Mechanical Finishing.  In mechanical finishing, the stone is put in contact with an abrasive to reduce the original surface roughness to some extent.

Rough
Though infrequent, sometimes the sawn material or even just-quarried material is ready for installation and needs only to be cut to size. The surface in this case is generally rough, with an uneven face. Rough stone is predominantly used outdoors, where it is appreciated for its non-slip quality. It is often used with slate and with some kinds of sandstone.

Honed
This finishing aims to produce a smooth surface by using abrasives of ever finer grain on the surface, so there is not a single honing but a series of progressive degrees of it. The surface quality of honed stone depends on the last grade of abrasive applied, and therefore the finish gets its name from it (honed 140, honed 200, honed 400, etc.). Honed finish is not reflective and makes the color tones slightly dull, but the treatment preserves the material's natural esthetic characteristics.

Polished
Polishing is the main and the most frequently applied finish. It follows the finest honing and employs polishing abrasives that add brilliance with mirror effect to the stone surface.

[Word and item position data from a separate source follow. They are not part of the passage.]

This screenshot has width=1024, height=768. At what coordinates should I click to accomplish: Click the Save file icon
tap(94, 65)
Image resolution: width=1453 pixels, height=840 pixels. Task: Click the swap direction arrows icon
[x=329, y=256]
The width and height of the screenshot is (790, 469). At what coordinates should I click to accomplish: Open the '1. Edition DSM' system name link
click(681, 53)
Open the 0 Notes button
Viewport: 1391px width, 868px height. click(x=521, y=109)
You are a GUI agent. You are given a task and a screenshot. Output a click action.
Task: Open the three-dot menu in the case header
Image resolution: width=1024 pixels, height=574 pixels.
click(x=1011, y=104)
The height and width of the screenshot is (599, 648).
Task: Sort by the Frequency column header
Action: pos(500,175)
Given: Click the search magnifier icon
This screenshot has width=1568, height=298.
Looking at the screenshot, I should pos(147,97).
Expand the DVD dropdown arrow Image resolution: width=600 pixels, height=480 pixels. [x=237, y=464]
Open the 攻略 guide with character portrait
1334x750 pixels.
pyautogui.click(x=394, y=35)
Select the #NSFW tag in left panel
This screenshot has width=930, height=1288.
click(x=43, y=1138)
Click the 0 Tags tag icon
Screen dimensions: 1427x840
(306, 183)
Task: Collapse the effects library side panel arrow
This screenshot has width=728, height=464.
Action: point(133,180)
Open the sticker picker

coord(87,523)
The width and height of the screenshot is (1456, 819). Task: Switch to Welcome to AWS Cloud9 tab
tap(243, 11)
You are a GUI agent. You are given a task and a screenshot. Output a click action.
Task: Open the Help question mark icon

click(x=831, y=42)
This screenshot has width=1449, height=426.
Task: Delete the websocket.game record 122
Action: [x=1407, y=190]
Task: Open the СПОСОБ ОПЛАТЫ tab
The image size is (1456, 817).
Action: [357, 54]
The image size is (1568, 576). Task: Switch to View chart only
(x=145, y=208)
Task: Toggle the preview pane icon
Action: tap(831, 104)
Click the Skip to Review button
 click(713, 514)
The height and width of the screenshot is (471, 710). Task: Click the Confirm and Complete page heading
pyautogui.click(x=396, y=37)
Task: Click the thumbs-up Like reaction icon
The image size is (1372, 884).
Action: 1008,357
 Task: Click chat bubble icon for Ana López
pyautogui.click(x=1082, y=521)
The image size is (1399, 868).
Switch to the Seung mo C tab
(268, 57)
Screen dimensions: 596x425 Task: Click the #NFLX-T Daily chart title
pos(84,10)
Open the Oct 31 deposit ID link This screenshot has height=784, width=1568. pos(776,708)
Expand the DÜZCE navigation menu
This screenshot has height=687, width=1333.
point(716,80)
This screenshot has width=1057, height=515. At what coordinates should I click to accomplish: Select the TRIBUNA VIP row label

Impact Finishing.  In impact finishing a strong external force is applied to the stone surface in order to alter and enhance the original surface roughness. Because they produce surface unevenness, these finishes are usually not slippery, but they do get dirty easily.

Brushed
Brushed finish is obtained by applying hard plastic or metal brushes to the stone surface. The heavy action removes the softer part of the stone and wears out the surface, giving it a look similar to that of antique finishing.

Bush Hammered
Bush Hammering is obtained by hitting the material surface mechanically or by hand with a specific multipointed tool. This method creates a rugged surface full of little grazes at the impact points, and it modifies the color, making it lighter. The surface becomes non-slip. This technique has been replaced by flaming and pressure water finishing because these are faster and less costly.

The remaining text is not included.